The same serving of oatmeal has 4 g of dietary fiber. Based on dietary intake recommendations from the Institute of Medicine, this represents 10 percent of the daily intake for men and 16 percent for women. Oats are one of the best sources of soluble fiber, according to the Linus Pauling Institute. Soluble fiber lowers cholesterol and helps keep blood sugar balanced by preventing rapid spikes in blood sugar after eating.

Vitamins

A bowl of oatmeal provides B vitamins and small amounts of vitamins E and K. It has 0.2 mg, or 16 percent of the daily intake, of thiamine. You’ll also gain about 3 percent of the recommended daily intake of riboflavin, niacin and folate. Thiamine, riboflavin and niacin convert food into energy and contribute to healthy skin and muscles, according to Harvard Health Publications. Folate is needed for growth and development, and helps reduce the risk of birth defects.

Minerals

Prepared oatmeal contains 21 mg, or 2 percent, of bone-building calcium and 164 mg, or about 4 percent, of potassium, which regulates nerves and muscle contraction.

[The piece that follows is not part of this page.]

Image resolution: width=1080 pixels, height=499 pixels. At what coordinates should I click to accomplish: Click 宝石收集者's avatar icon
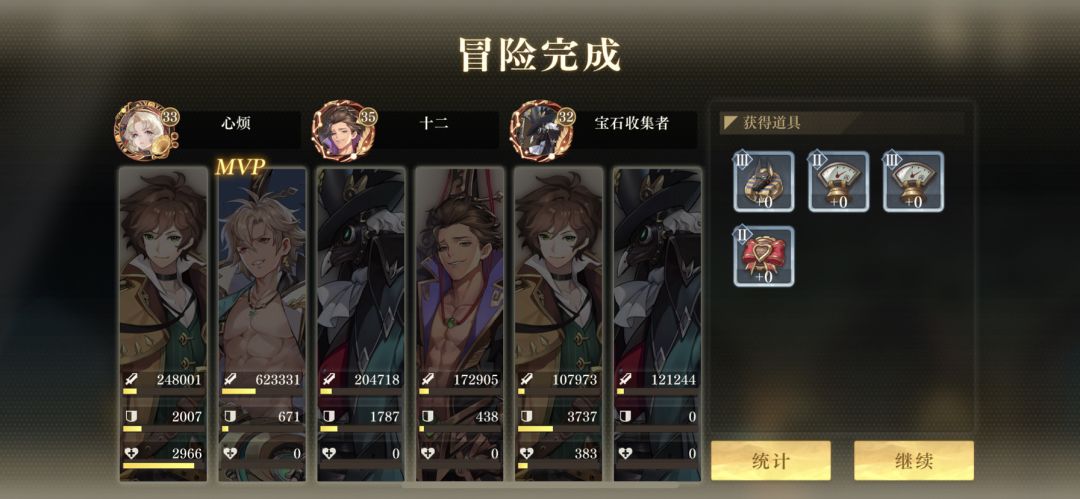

It’s an even better source of iron, phosphorus and magnesium. One cup has 2 mg of iron and 180 mg of phosphorus, or 25 percent of the recommended intake for both minerals, and 63 mg, or 15 percent of magnesium. Iron carries oxygen throughout the body, while phosphorus and magnesium contribute to bone growth and strength. You’ll also get 18 percent of zinc and copper, 21 percent of selenium and 60 percent of manganese. Copper, selenium and manganese are antioxidants with other roles. Copper is needed for the production of red blood cells, selenium helps regulate thyroid hormones, and manganese must be present for the formation of cartilage and collagen. Zinc supports the immune system and is essential for growth and neurological development, according to Harvard Health Publications.